Modern applications live and die by their APIs. Mobile apps, web apps, partners, and even internal services constantly hit APIs — often thousands or millions of times per minute.
Without protection, a single bug, bot, or malicious actor can bring an entire system down.
This is where rate limiting comes in.
In this blog, we’ll break down — very practically — what rate limiting is, why it matters, how it works internally, and how real companies use it to survive abuse and traffic spikes.
1. The Core Problem: APIs Are Fragile at Scale
APIs look simple:
- Request comes in
- Server processes it
- Response goes out
But at scale:
- Servers have CPU limits
- Databases have connection limits
- Third-party services have quotas
If requests spike uncontrollably, systems don’t slow down gracefully — they collapse.

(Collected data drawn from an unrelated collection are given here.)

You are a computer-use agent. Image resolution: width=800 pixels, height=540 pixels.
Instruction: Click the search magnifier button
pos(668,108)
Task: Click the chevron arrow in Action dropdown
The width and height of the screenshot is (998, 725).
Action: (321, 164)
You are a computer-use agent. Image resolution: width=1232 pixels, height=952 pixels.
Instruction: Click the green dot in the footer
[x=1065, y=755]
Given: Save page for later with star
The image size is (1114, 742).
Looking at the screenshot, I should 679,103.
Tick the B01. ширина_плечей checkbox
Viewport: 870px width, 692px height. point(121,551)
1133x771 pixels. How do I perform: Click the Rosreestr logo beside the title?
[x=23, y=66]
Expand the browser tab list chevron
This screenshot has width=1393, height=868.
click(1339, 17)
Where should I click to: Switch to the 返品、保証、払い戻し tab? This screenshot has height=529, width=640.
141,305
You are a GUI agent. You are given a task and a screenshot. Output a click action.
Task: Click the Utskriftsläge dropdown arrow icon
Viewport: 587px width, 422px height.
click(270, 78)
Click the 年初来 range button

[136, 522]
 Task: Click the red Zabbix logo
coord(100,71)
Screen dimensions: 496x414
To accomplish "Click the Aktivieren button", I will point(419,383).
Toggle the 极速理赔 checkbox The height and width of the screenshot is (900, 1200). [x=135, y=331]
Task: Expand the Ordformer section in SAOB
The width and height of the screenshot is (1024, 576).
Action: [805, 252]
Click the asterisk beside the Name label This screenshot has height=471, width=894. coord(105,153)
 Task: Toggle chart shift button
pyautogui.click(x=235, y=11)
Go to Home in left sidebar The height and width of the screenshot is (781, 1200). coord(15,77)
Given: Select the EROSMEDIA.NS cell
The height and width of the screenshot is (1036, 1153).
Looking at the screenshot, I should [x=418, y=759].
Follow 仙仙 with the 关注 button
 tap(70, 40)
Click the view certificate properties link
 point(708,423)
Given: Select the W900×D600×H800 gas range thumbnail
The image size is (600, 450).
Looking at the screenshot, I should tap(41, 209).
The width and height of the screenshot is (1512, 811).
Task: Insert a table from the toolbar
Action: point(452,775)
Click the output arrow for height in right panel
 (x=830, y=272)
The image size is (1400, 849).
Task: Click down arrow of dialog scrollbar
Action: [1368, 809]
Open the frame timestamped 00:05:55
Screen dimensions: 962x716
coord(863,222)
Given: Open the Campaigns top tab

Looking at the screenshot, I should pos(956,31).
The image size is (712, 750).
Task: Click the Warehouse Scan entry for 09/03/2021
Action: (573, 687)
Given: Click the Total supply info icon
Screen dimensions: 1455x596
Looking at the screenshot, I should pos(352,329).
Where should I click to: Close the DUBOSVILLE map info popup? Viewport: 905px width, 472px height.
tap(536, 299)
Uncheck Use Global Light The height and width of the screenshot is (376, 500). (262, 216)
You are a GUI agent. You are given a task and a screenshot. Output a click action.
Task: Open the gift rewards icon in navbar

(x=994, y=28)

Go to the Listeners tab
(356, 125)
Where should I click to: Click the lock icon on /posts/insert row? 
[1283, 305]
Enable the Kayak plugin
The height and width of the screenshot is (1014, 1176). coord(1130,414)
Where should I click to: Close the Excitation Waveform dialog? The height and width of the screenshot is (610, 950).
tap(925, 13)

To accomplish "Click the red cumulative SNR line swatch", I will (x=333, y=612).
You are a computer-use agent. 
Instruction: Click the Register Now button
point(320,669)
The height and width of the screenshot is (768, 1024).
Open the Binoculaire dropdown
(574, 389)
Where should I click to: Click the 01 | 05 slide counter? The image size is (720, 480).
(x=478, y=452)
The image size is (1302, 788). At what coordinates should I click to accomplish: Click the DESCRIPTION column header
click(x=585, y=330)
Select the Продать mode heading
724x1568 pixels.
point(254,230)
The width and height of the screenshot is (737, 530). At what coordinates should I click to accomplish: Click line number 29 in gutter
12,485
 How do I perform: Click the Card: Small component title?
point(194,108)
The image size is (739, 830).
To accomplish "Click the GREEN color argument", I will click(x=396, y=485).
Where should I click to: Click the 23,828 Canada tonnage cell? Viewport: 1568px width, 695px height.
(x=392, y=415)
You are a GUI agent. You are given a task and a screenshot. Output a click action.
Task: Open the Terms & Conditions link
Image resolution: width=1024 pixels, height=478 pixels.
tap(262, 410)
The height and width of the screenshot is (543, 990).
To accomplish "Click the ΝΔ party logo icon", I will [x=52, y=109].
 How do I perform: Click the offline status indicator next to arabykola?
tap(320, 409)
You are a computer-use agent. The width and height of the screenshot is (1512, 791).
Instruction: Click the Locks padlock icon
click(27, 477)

2. Real-World API Abuse Scenarios
Scenario 1: Buggy Client
A mobile app releases an update with a bug:
- API is called every second instead of once per minute
- Millions of users update the app
Result:
- Backend overload
- Database connection exhaustion
- System outage
Scenario 2: Malicious Scraping
- Bots aggressively scrape public APIs
- No authentication, no limits
Result:
- Infrastructure cost explodes
- Real users face latency and errors
Scenario 3: Accidental DDoS
Not all attacks are intentional.
- A retry loop without backoff
- Network timeout triggers infinite retries
Result:
- Traffic multiplies itself
- System attacks itself
3. What Rate Limiting Actually Does
Rate limiting defines how many requests are allowed:
- Per user
- Per IP
- Per API key
- Per service
Within a given time window.
If the limit is exceeded:
- Requests are rejected
- Or delayed
- Or downgraded
This protects core systems.
4. Why Blocking Users Is a Bad Idea
Naively blocking traffic causes:
- Legitimate users to get locked out
- Poor user experience
- Support escalations
Modern rate limiting focuses on:
- Fair usage
- Gradual throttling
- Graceful degradation
5. Token Bucket Algorithm (Most Popular)
How it works
- A bucket holds tokens
- Tokens are added at a fixed rate
- Each request consumes one token
If tokens exist → request allowed
If bucket empty → request rejected
Why companies love it
- Allows short bursts
- Enforces long-term limits
- Simple to implement
Real-world example
- 100 requests per minute
- Burst allowed up to 20 extra
Perfect for mobile apps and user-facing APIs.
6. Leaky Bucket Algorithm (Smooth Traffic)
How it works
- Requests enter a bucket
- Bucket leaks at a constant rate
- Excess requests overflow and are dropped
Why it’s useful
- Keeps traffic smooth
- Prevents sudden spikes
Tradeoff
- Less flexible than token bucket
- Not ideal for bursty user behavior
Often used in network-level traffic shaping.
7. Where Rate Limiting Is Implemented
At API Gateway
- First line of defense
- Stops traffic before hitting backend
At Load Balancer
- IP-based protection
- Coarse-grained limits
At Application Level
- User-aware logic
- Business rules
Large systems use multiple layers.
8. How Companies Stop DDoS Without Blocking Users
Modern systems:
- Identify abnormal patterns
- Apply stricter limits dynamically
- Allow normal behavior to pass
Techniques include:
- Adaptive rate limiting
- Progressive throttling
- CAPTCHA challenges (last resort)
Goal: Protect the system, not punish users.
9. Rate Limiting and Distributed Systems
Challenges:
- Multiple servers
- Shared limits
Solutions:
- Centralized counters (Redis)
- Consistent hashing
- Approximate algorithms
Accuracy is traded for performance.
10. Common Mistakes Teams Make
- Using fixed limits for all users
- No backoff strategy
- Applying limits too late in the stack
- No monitoring of rejected requests
Rate limiting without observability is dangerous.
11. Interview Perspective
If asked:
“How do you protect APIs?”
Strong answer includes:
- Rate limiting
- Token bucket vs leaky bucket
- Graceful degradation
- Multi-layer defense
This shows real-world thinking.
Final Thoughts
Rate limiting is not about blocking traffic.
It’s about:
- Fairness
- Stability
- Cost control
- User trust
Behind every reliable API is a carefully designed rate limiting strategy.
Without it, even the best system eventually destroys itself.